We Built the First AI-Generated Genomes (arcinstitute.org)

🤖 AI Summary
Researchers announced the first functional genomes generated by a genome-scale language model: AI-designed variants of bacteriophage ΦX174. Using the Evo family of genomic foundation models fine-tuned on 14,466 Microviridae sequences and paired with custom prompt engineering and sampling strategies, the team produced hundreds of candidate genomes. They built a bespoke gene-annotation pipeline to handle ΦX174’s overlapping reading frames, filtered designs by predicted gene content and host-determining spike proteins, synthesized 285 genomes (Gibson assembly), and screened them in a high-throughput OD600 growth-inhibition assay.

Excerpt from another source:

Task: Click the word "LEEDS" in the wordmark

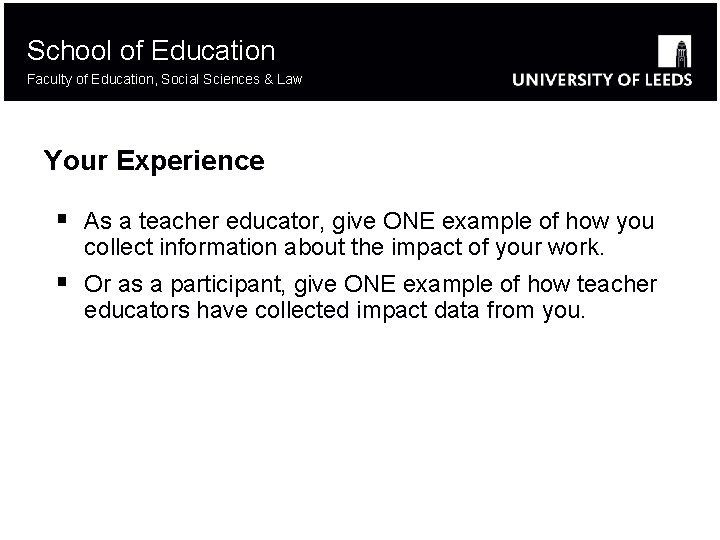Action: tap(662, 80)
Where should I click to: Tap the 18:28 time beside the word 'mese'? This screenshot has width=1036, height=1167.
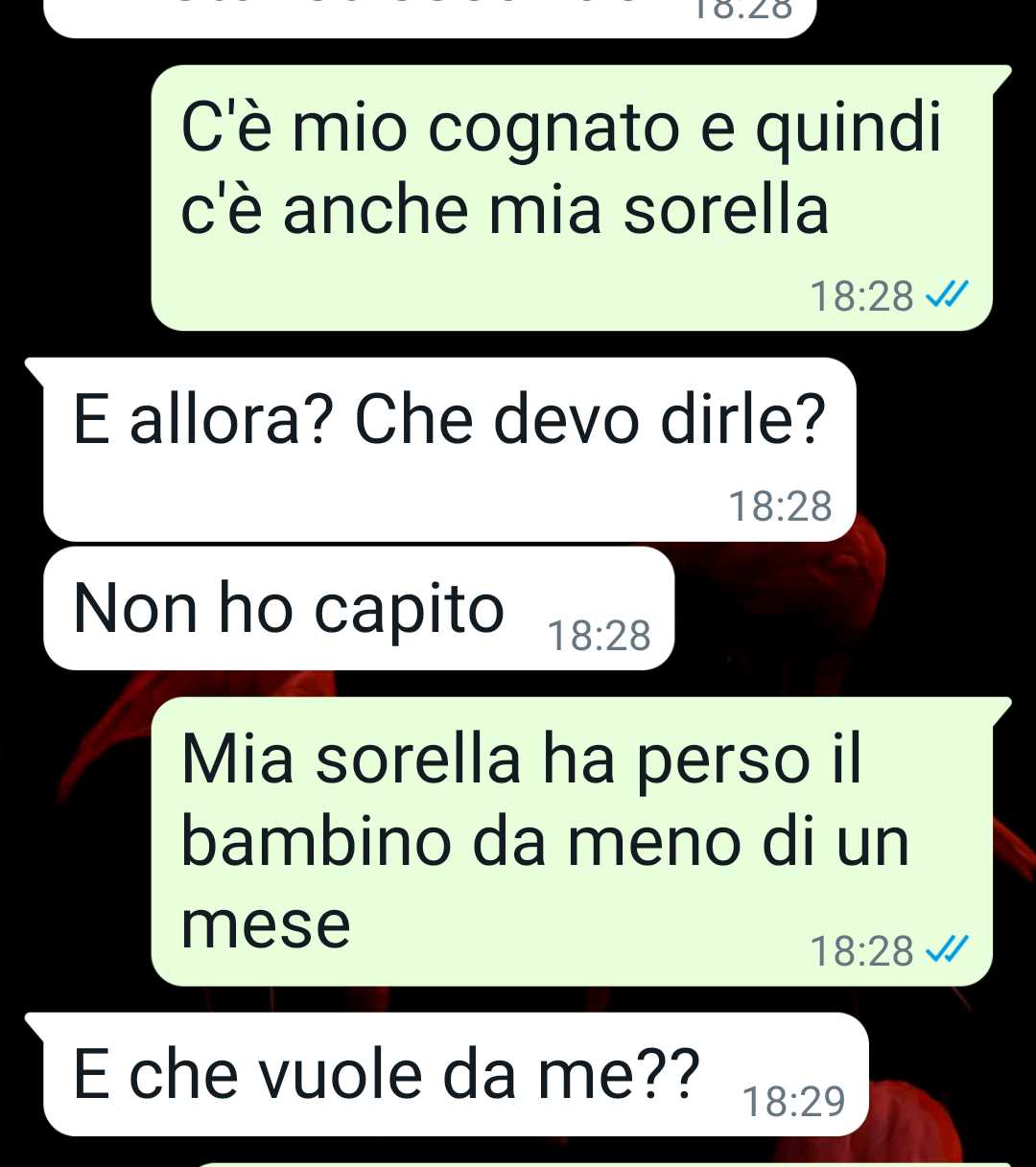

Sixteen designs were functional, each carrying 67–392 novel mutations (one at 93% ANI relative to its nearest natural genome), and one synthetic phage successfully incorporated a distantly related packaging protein—validated by cryo-EM—illustrating the model’s ability to coordinate compensatory, multi-gene changes. This work is significant for AI/ML because it demonstrates that language models can be scaled from single-protein design to whole-genome orchestration, managing interacting genes, regulatory motifs, and evolutionary constraints. Methodologically, it highlights the importance of domain-specific fine-tuning, prompt/control strategies, specialized annotation, and tight experimental feedback to ensure viability and host specificity. Biologically and clinically, AI-generated phage diversity enabled rapid circumvention of engineered bacterial resistance via mosaic recombinants, suggesting a pathway toward systematic, adaptable phage therapeutics and a new paradigm for exploring evolutionary sequence space beyond natural sampling.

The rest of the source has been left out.